#### Required action
Among the entries below, retype exactly the lines starting with the one with "Task: Switch to the Statistik tab" and going on through the one with "Instruction: Zoom out chart with minus icon", but not the pictures.

#### Dataset
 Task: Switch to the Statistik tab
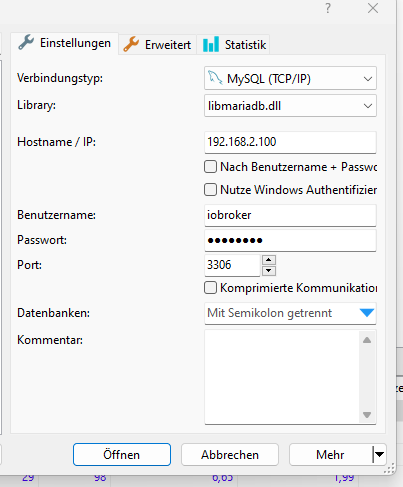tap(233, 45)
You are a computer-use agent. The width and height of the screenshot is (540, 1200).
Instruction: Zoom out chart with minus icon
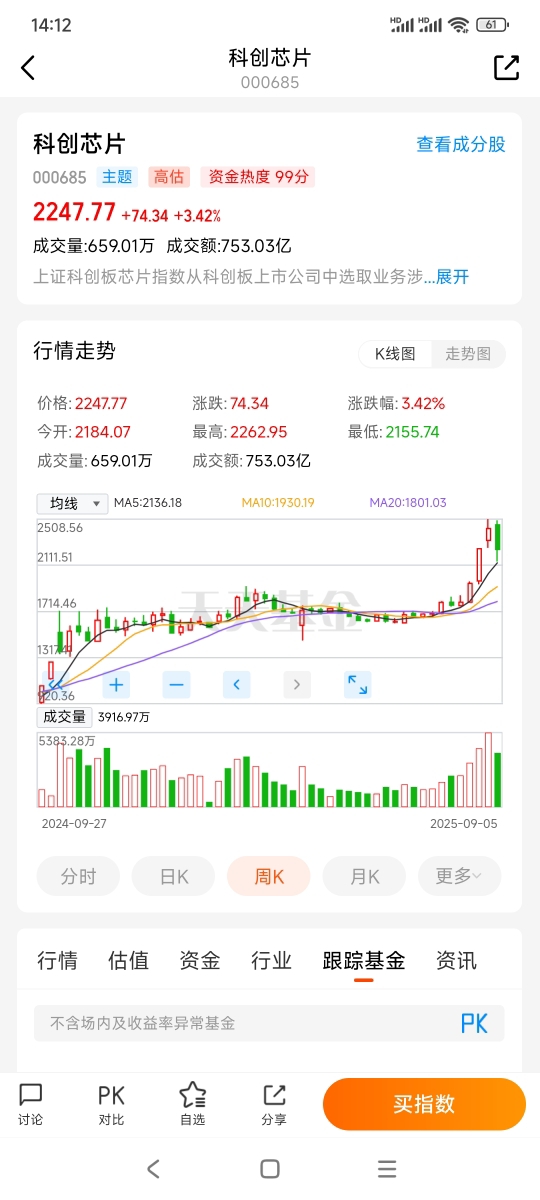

...

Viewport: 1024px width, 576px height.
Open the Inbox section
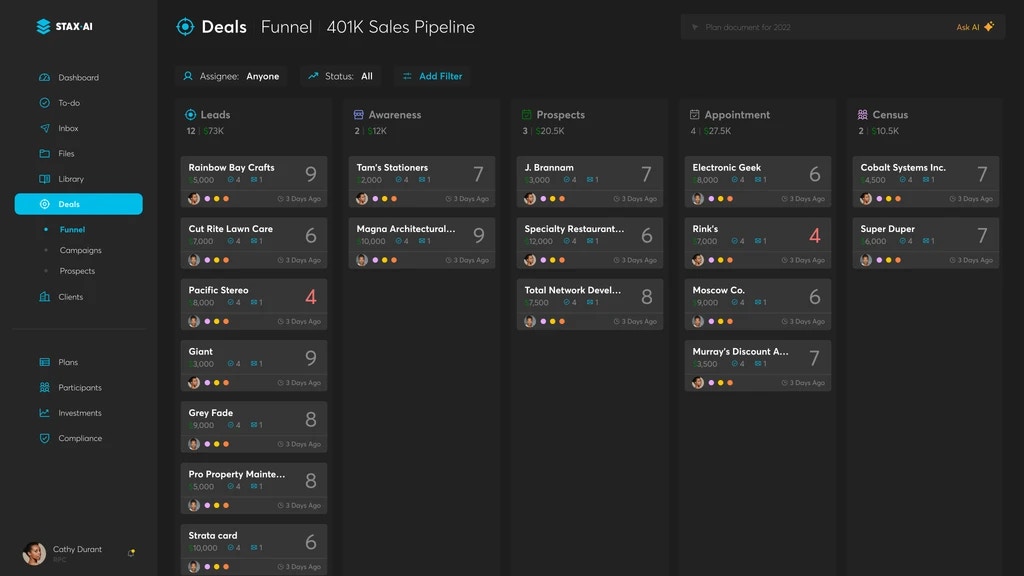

* * *

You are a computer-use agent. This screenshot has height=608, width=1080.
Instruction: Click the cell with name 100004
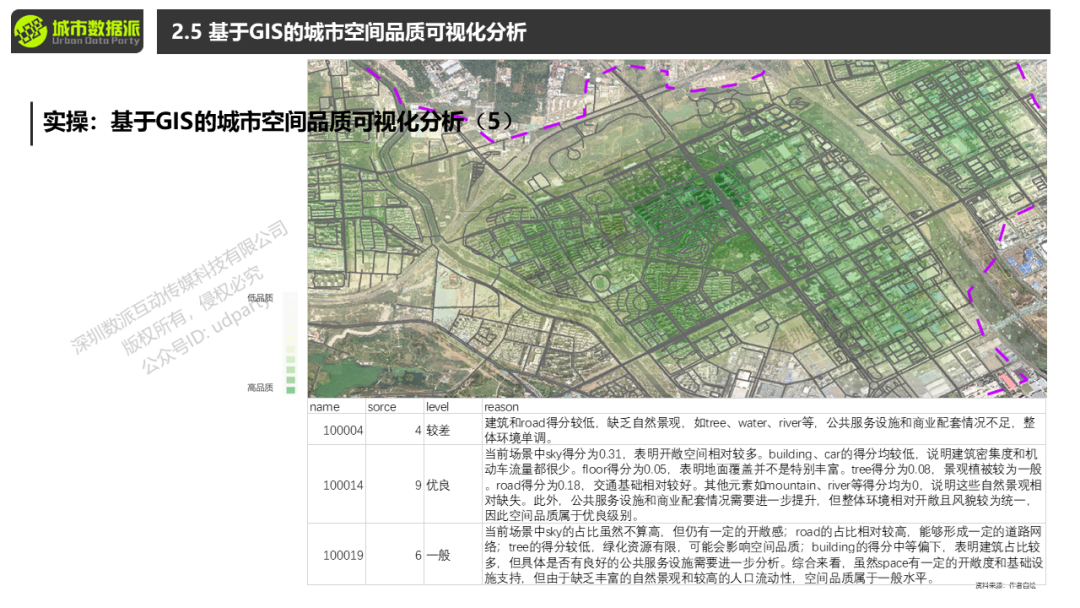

#### Solution to this problem
 Task: Switch to the Statistik tab
tap(233, 45)
You are a computer-use agent. The width and height of the screenshot is (540, 1200).
Instruction: Zoom out chart with minus icon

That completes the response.